## WHAT TO WORK ON
Reproduce, word for word, the stretch of the Groff v. DeJoy passage from "Last month, a" through "like to revisit.".

## DOCUMENT PASSAGE

Last month, a Petition for Writ of Certiorari in the case of Groff v. DeJoy asked the Supreme Court to overturn the “undue hardship” standard established in TWA v. Hardison—a 45-year-old precedent that a third of the Court has already signaled it would like to revisit.

Under Title VII of the Civil Rights Act of 1964, an employer must accommodate an employee’s religious practices unless it can demonstrate that doing so would constitute an “undue hardship on the conduct of the employer’s business.” In 1977, the Supreme Court in Hardison defined the phrase “undue hardship” to mean “more than a de minimis cost.” This definition set a low bar for employers to deny requests for religious accommodations, much to the chagrin of textualists everywhere, and to the detriment of employees seeking such accommodations.

Supreme Court Justices Alito, Thomas, and Gorsuch have sharply criticized this standard on the basis that it does not represent the natural or ordinary meaning of the phrase “undue hardship,” a point Groff makes in earnest. The “more than a de minimis cost” test was manufactured by the Hardison Court although no party even advanced it; instead, everyone, including the defendant employer and the U.S. government as amicus, assumed that “undue hardship” meant something more than that. And Congress (which, ironically, added the phrase “undue hardship” to the statute to ensure that robust protections for religious workers was “for all time guaranteed by law”) has explicitly distanced itself from the “more than a de minimis cost” standard. Since Hardison, it has specifically defined “undue hardship” in no fewer than three statutes—the Americans with Disabilities Act, the Affordable Care Act, and the Uniformed Services Employment and Reemployment Rights Act—as a “significant difficulty or expense.” Meanwhile, in the employment context, employers can easily reject religious accommodations under Hardison’s atextual standard, which has disproportionately impacted religious minorities who are more likely to need accommodations.

Gerald Groff is a devout Christian who was forced to resign from his job with the United States Postal Service because his employer failed to consistently accommodate his Sunday Sabbath observance. A divided panel of the Third Circuit Court of Appeals found that the requested accommodation would have caused the employer an “undue hardship.” Specifically, the majority reasoned that “[e]xempting Groff from working on Sundays caused more than a de minimis cost on USPS” because it “imposed on his coworkers, disrupted the workplace and workflow, and diminished employee morale . . . .”

## DATASET EXCERPTS

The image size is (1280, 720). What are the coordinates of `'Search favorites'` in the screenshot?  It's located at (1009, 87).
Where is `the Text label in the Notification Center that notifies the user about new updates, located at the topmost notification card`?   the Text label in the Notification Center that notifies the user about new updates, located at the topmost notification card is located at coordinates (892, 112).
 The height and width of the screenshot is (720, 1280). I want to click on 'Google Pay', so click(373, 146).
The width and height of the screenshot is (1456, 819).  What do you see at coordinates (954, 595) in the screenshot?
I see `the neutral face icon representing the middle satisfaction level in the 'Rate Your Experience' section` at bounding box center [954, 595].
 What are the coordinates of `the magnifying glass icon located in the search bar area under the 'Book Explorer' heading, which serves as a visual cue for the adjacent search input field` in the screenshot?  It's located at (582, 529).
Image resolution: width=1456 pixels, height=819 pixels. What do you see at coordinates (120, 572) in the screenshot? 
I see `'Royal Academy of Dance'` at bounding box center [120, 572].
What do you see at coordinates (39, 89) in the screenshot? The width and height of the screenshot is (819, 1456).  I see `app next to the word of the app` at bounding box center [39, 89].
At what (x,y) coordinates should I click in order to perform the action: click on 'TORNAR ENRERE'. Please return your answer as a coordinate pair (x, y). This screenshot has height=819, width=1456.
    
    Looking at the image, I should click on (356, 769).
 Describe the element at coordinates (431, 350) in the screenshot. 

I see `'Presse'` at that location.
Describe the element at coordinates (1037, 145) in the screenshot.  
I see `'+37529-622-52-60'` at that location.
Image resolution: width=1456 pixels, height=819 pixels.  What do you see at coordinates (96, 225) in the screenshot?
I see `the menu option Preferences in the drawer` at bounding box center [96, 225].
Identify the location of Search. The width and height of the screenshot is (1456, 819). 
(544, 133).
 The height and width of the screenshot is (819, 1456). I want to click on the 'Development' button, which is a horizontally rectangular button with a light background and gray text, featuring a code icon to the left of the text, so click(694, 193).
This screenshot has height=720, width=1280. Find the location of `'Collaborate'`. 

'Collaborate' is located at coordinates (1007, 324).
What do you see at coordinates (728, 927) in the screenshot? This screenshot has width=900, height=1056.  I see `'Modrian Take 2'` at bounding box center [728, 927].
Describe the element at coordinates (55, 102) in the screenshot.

## TASK ANSWER
Last month, a Petition for Writ of Certiorari in the case of Groff v. DeJoy asked the Supreme Court to overturn the “undue hardship” standard established in TWA v. Hardison—a 45-year-old precedent that a third of the Court has already signaled it would like to revisit.